Skip to content

Change the UnitTests To Support TokenSales

The truffle tests setup is not really suitable if you want to test specific scenarios which are not covered by the migration files. After migrating a smart contract, it usually ends up in a specific state. So testing the Token Smart Contract in this way wouldn't be possible anymore. You would have to test the whole token-sale, but that's something not what we want.

We could also integrate the openzeppelin test environment. It's blazing fast and comes with an internal blockchain for testing. But it has one large drawback: It only let's you use the internal blockchain, it's not configurable so it would use an outside blockchain. That's why I would still opt to use the Truffle Environment.

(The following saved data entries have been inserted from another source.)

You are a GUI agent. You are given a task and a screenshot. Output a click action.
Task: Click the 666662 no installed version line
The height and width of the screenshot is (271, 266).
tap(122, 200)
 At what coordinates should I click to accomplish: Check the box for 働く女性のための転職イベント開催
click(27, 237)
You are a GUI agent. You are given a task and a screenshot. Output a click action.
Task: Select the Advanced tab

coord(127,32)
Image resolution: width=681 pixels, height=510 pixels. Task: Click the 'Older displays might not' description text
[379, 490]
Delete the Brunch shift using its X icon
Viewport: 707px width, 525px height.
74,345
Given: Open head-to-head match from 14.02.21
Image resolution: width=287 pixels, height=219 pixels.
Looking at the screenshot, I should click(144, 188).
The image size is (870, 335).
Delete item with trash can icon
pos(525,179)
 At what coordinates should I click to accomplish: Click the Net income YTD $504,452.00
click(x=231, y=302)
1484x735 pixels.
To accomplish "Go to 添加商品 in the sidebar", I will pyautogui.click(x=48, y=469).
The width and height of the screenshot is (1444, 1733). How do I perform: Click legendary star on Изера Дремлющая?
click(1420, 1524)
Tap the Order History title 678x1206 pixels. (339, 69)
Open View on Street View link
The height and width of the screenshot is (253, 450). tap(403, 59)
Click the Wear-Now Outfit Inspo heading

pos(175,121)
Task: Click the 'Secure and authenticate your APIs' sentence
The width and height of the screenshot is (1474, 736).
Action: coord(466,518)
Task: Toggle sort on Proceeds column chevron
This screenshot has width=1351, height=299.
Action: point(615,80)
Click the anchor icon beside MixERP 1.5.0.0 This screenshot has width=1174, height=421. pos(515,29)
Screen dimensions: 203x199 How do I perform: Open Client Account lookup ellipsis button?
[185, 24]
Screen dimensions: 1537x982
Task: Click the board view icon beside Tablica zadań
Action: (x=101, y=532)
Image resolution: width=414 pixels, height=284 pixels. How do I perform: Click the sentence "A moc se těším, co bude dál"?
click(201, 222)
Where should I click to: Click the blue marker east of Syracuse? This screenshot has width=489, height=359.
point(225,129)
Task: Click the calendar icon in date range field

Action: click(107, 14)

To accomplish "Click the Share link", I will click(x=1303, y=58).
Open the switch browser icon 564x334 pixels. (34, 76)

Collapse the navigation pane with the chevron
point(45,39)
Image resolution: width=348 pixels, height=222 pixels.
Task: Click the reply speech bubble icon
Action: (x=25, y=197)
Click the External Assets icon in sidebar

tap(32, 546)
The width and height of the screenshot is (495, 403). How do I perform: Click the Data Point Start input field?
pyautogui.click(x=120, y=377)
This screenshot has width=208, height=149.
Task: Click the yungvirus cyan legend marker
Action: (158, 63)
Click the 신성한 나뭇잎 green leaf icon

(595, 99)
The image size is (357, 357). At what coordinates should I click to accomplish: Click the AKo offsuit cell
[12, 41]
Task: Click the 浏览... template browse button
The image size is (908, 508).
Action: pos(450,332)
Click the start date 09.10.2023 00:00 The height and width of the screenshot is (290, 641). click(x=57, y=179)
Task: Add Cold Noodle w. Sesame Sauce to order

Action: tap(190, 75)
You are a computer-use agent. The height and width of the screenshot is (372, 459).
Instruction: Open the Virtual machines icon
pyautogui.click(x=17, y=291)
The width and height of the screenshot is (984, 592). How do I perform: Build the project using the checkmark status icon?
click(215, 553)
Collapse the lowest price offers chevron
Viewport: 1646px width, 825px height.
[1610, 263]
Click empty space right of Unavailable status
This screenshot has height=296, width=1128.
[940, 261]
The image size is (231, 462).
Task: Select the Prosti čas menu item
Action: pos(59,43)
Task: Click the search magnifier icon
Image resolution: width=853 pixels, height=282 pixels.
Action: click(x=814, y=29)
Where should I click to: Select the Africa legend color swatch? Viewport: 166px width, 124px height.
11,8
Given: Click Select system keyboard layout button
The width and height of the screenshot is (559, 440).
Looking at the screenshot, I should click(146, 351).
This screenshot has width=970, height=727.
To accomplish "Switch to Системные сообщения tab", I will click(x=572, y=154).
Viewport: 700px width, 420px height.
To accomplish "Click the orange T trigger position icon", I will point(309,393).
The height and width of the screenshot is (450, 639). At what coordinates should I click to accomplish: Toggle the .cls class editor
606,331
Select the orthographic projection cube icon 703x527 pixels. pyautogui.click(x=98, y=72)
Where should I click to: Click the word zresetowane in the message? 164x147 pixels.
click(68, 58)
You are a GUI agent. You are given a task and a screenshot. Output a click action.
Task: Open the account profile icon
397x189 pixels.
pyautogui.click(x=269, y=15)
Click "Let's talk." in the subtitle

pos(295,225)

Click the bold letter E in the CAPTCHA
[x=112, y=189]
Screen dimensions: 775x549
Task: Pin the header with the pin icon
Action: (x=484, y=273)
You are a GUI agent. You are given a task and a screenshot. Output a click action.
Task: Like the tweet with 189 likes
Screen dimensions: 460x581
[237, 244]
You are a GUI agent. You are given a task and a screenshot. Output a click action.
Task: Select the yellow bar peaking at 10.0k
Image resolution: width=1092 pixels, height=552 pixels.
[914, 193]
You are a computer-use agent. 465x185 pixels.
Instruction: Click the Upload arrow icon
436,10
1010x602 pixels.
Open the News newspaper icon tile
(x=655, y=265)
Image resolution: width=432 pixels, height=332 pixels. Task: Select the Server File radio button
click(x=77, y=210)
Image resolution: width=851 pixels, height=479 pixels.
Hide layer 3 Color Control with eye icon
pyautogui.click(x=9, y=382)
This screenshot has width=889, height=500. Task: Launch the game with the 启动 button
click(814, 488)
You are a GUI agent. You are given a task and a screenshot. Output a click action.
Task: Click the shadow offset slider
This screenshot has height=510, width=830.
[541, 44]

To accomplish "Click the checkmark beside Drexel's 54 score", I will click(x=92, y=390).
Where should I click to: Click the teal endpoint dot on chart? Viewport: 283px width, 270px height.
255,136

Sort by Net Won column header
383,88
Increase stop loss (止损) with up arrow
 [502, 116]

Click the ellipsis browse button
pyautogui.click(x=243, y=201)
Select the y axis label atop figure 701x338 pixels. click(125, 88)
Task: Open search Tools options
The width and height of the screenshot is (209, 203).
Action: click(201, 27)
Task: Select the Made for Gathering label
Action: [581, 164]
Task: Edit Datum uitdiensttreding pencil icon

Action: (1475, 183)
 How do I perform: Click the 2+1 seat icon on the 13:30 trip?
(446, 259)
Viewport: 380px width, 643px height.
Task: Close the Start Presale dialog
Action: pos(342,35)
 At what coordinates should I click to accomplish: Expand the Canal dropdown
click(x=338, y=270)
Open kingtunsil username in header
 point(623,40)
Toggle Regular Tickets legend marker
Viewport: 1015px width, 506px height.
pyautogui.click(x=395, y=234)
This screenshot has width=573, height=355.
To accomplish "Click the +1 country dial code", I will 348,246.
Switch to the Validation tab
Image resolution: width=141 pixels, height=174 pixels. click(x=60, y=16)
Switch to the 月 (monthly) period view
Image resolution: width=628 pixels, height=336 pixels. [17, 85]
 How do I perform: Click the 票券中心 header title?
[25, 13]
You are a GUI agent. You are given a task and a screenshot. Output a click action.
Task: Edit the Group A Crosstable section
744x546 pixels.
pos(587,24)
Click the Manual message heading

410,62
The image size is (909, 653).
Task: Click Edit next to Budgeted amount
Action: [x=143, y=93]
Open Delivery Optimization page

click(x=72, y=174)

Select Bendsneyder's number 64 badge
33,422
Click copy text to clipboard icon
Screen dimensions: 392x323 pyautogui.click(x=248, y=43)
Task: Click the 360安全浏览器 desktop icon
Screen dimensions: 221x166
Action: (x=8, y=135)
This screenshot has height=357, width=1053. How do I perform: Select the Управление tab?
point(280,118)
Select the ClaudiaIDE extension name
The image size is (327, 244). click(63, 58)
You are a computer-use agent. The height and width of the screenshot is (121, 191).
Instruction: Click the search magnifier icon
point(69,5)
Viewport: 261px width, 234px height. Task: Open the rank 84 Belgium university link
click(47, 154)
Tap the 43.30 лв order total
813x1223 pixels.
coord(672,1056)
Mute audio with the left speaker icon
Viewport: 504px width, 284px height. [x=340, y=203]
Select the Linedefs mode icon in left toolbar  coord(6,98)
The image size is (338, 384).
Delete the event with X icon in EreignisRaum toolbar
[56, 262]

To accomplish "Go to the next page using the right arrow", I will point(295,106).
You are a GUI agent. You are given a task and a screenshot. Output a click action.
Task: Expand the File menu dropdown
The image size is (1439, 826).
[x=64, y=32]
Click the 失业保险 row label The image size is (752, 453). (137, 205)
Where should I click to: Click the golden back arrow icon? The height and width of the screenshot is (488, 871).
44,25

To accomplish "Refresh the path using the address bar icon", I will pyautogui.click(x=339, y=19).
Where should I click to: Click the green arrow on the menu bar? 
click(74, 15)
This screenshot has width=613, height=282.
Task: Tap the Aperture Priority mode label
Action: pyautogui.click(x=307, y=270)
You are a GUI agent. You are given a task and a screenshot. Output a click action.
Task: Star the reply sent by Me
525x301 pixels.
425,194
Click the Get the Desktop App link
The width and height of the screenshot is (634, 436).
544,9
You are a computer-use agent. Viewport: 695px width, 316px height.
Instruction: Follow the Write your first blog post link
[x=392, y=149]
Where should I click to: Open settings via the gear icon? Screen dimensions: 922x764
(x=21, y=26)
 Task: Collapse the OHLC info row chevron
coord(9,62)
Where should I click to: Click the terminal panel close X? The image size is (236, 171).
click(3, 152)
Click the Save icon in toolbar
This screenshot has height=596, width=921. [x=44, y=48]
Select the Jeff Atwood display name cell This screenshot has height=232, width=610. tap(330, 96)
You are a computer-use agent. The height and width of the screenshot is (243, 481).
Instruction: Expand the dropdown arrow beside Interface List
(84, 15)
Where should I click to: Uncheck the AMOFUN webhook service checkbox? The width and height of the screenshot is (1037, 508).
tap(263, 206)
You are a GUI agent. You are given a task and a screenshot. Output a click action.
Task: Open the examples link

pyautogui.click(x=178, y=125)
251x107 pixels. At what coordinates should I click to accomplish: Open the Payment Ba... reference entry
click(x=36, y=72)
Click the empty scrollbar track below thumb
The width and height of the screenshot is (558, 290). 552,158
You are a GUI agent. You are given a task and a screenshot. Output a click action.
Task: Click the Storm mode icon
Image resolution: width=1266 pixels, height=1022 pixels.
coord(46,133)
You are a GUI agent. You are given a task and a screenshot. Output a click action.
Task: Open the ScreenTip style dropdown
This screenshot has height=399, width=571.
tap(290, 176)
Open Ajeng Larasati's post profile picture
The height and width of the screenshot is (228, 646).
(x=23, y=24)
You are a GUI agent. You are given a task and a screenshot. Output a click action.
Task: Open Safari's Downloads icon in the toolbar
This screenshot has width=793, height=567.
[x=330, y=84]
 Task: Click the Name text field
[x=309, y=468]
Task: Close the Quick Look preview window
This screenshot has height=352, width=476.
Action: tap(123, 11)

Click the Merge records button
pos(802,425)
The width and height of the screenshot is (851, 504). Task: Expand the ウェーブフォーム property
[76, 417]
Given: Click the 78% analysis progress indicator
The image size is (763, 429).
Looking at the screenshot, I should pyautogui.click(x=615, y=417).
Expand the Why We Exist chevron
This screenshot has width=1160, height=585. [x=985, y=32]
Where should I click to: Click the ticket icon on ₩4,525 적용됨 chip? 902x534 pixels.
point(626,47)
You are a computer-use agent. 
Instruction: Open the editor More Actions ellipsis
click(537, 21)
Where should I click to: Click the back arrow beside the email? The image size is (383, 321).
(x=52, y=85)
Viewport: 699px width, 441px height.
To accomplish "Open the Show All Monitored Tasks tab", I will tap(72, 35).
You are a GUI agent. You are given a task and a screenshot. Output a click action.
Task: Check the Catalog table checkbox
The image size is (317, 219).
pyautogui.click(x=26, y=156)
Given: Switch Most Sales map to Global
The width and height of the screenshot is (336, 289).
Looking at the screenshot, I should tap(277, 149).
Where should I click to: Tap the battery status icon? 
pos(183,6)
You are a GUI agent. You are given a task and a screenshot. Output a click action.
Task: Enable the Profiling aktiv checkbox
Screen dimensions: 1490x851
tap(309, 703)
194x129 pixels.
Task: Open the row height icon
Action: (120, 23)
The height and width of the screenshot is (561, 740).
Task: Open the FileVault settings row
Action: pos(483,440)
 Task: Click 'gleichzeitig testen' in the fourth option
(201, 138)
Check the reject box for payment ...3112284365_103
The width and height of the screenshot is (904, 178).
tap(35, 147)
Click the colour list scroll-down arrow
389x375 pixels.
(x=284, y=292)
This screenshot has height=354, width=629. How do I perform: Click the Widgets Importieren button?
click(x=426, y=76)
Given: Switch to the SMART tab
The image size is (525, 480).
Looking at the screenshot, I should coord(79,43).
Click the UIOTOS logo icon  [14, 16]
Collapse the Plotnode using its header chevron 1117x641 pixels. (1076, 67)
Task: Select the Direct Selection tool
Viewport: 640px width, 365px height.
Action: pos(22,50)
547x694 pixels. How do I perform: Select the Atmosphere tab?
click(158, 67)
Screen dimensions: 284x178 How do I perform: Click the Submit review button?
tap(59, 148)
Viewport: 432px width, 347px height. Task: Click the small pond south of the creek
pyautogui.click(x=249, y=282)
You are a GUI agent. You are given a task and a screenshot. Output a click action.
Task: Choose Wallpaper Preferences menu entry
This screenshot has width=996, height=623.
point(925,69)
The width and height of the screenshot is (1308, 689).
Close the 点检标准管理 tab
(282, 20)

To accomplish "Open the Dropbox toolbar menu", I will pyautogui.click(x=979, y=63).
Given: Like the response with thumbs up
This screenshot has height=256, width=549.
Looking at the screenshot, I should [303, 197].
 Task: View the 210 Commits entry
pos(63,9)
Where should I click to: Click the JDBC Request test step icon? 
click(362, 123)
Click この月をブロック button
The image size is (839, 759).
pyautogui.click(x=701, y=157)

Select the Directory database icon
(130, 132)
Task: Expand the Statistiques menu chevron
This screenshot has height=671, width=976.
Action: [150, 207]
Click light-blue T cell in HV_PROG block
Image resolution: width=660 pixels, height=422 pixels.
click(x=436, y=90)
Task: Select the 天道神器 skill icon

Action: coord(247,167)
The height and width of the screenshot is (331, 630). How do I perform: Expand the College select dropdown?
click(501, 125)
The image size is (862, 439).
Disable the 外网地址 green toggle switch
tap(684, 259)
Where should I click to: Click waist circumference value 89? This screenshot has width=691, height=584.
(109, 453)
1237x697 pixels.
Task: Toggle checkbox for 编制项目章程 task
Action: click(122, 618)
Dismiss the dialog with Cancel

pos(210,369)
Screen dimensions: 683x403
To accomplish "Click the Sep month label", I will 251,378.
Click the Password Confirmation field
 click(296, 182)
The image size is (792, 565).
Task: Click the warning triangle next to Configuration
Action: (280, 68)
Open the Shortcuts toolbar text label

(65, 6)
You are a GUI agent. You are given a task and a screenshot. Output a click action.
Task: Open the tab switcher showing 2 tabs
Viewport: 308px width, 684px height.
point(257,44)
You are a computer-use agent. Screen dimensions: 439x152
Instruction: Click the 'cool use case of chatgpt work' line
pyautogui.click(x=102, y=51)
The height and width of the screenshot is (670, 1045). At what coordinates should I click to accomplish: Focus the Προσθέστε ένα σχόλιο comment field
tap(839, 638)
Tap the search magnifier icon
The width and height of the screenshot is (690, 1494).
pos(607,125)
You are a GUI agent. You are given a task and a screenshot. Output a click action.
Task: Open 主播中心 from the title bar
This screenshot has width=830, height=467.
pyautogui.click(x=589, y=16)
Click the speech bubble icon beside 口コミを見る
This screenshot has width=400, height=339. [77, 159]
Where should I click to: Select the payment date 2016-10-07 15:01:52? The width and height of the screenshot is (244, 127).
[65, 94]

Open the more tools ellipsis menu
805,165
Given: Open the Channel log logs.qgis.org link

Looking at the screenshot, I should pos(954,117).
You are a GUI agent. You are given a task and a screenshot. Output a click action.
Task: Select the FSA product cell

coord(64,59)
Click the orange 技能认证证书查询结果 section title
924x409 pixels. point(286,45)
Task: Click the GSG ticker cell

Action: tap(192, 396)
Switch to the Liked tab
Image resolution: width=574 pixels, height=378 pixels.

We just have to make a small change:

//… chai token setup

contract("Token Test", function(accounts) {
    const [ initialHolder, recipient, anotherAccount ] = accounts;

    beforeEach(async () => {
    this.myToken = await Token.new(1000);
    });

    it("All tokens should be in my account", async () => {
    //let instance = await Token.deployed();
    let instance = this.myToken;
    let totalSupply = await instance.totalSupply();
    //… more content
    });

    it("I can send tokens from Account 1 to Account 2", async () => {
    const sendTokens = 1;
    let instance = this.myToken;
    let totalSupply = await instance.totalSupply();
    //… more content
    });

    it("It's not possible to send more tokens than account 1 has", async () => {
    let instance = this.myToken;
    //… more content
    });
});

Now open your Terminal and test the smart contract:

Truffle Test Output

Add in a Central Configuration with DotEnv

One of the larger problems is that we now have a constant for the migrations-file and a constant in our test -- the amount of tokens that are created. It would be better to have this constant through an environment file.

Install Dot-Env:

npm install --save dotenv

Then create a new file .env in your root directory of the project with the following content:

INITIAL_TOKENS = 10000000

Then change the migrations file to:

var MyToken = artifacts.require("./MyToken.sol");
var MyTokenSales = artifacts.require("./MyTokenSale.sol");
require('dotenv').config({path: '../.env'});

module.exports = async function(deployer) {
let addr = await web3.eth.getAccounts();
await deployer.deploy(MyToken, process.env.INITIAL_TOKENS);
await deployer.deploy(MyTokenSales, 1, addr[0], MyToken.address);
let tokenInstance = await MyToken.deployed();
await tokenInstance.transfer(MyTokenSales.address, process.env.INITIAL_TOKENS);

};

Update also the tests file:

const Token = artifacts.require("MyToken");

// Rest of the code ...

require('dotenv').config({path: '../.env'});

contract("Token Test", function(accounts) {
    const [ initialHolder, recipient, anotherAccount ] = accounts;

    beforeEach(async () => {
    this.myToken = await Token.new(process.env.INITIAL_TOKENS);
    });

//Rest of the Code ...

Now run the tests again and make sure everything still works as expected! All the tests, as well as the migration itself have one single point of truth. That is the .env file.